Britannia's IT moves in-house to cut costs
Britannia speeds up vast data transfer with new infrastructure
Britannia Building Society expects to save £8m in IT operating costs by replacing its storage infrastructure and insourcing systems following its £150m acquisition of Bristol and West’s savings business.
The purchase increased the society’s three million customer records by 30 per cent, putting a strain on Britannia’s systems infrastructure.
The building society has implemented a storage area network from EMC and two Sun Microsystems servers.

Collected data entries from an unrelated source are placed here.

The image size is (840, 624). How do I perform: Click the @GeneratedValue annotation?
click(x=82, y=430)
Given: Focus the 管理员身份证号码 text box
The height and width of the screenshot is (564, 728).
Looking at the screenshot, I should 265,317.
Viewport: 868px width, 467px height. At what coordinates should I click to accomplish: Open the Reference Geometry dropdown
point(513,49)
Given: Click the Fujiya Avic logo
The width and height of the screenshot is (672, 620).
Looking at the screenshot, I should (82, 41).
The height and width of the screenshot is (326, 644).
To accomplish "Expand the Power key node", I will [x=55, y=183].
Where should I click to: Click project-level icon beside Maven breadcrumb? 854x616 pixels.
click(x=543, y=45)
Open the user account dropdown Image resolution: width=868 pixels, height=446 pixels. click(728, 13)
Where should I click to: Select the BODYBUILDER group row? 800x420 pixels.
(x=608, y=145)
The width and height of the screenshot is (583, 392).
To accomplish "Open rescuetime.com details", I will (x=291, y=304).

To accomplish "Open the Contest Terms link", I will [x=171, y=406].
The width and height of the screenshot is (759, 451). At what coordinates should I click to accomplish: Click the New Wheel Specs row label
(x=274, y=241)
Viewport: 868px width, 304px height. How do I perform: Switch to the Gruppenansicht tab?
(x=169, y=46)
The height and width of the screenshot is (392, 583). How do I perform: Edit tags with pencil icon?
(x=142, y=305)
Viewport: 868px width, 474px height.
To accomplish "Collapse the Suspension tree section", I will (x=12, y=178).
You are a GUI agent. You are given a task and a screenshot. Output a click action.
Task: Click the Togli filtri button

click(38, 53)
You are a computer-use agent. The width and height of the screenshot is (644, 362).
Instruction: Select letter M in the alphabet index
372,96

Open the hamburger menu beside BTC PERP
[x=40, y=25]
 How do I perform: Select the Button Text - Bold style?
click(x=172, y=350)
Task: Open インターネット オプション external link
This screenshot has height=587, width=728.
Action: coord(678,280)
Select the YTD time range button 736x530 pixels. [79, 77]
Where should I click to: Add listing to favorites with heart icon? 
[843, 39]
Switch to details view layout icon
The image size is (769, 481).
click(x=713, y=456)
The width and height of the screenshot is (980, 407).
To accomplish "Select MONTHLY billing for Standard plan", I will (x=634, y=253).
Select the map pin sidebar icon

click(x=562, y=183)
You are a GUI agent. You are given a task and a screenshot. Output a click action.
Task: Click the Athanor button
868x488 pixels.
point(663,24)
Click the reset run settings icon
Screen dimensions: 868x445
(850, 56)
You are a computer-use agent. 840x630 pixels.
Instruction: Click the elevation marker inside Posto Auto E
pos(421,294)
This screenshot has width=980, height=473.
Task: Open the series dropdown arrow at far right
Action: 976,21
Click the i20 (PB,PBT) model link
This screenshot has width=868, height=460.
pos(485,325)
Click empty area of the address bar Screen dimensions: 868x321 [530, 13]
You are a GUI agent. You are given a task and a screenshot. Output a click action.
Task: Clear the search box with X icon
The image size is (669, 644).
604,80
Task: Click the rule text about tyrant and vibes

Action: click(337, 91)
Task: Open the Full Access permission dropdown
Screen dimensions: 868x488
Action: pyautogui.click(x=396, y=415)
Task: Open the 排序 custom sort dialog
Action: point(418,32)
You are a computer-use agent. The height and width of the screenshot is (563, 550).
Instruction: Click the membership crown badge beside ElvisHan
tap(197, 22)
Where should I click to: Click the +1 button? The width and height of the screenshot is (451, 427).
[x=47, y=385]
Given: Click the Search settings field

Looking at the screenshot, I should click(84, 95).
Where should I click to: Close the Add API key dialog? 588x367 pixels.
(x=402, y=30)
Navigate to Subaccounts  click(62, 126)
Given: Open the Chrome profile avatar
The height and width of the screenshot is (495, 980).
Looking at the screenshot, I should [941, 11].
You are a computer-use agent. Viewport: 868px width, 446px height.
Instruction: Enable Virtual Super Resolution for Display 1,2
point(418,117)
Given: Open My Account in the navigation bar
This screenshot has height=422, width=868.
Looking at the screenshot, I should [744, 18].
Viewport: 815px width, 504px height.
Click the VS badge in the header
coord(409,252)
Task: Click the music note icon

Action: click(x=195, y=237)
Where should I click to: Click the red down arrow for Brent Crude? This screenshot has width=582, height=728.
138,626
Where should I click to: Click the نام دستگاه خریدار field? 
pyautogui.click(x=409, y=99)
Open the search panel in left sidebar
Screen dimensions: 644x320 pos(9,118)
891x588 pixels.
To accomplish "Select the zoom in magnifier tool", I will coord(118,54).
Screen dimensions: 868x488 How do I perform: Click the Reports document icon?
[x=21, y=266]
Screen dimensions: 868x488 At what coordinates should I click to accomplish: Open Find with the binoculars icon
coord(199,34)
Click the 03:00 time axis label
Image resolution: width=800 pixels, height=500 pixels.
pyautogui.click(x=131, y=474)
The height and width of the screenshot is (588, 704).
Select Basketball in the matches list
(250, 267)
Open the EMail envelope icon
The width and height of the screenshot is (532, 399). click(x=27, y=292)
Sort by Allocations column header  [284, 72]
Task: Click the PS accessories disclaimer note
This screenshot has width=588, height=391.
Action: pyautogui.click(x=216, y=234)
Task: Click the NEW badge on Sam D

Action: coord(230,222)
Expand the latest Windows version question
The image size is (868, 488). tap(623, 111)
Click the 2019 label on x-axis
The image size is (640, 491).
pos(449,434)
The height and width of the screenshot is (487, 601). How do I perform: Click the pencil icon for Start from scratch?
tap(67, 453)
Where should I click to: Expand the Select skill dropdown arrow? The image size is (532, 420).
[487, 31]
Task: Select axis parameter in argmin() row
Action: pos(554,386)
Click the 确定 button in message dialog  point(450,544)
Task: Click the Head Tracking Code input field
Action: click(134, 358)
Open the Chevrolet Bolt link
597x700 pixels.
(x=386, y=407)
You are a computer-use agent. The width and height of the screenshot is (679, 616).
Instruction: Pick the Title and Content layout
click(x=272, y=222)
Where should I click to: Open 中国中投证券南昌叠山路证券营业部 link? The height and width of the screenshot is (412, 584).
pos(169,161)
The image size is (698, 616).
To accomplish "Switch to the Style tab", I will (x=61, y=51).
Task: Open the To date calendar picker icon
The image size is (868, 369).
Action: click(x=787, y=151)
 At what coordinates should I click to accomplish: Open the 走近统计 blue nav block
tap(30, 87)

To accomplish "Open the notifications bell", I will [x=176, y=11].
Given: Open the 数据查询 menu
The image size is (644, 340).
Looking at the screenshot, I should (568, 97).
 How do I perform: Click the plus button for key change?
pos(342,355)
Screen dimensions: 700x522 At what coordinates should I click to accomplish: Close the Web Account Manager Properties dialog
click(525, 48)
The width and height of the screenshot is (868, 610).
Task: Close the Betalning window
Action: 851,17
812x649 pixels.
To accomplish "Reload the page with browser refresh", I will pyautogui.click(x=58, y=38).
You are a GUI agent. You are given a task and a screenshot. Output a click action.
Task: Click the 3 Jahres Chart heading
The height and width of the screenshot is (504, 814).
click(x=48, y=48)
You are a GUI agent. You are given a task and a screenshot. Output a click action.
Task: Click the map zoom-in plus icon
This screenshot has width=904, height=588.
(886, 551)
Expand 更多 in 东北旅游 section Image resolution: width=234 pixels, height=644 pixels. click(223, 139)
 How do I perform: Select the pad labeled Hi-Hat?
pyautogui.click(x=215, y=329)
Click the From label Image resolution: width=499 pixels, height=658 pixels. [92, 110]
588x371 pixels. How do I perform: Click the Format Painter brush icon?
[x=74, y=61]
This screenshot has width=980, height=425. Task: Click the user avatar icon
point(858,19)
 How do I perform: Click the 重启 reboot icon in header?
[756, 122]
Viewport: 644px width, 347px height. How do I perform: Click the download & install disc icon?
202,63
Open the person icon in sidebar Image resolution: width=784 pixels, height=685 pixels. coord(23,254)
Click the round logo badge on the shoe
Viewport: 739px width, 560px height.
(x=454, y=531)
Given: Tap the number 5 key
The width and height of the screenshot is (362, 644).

Dave Beck, infrastructure project manager at Britannia, says the firm has also insourced Bristol & West’s IT operations, which were being managed by HP at a cost of about £10m a year.
‘We can run it in-house for roughly £2m, which is a saving of about £8m a year on the IT operating budget,’ he said.
The new storage infrastructure has allowed Britannia to reduce processing time from nine hours to three.
The company transferred all of Bristol and West’s customer data onto the new systems in one weekend, but Beck says the biggest challenge was coming up with a business process to migrate just under a million accounts in such a short time.
‘We used a specialised high-speed communications pipe for efficient data transfer and developed processes that allowed us to start translating and loading data as soon as it arrived without waiting for the whole lot,’ said Beck.
The main benefits include cost savings as well as major improvements in the retrieval time of data and data transfer.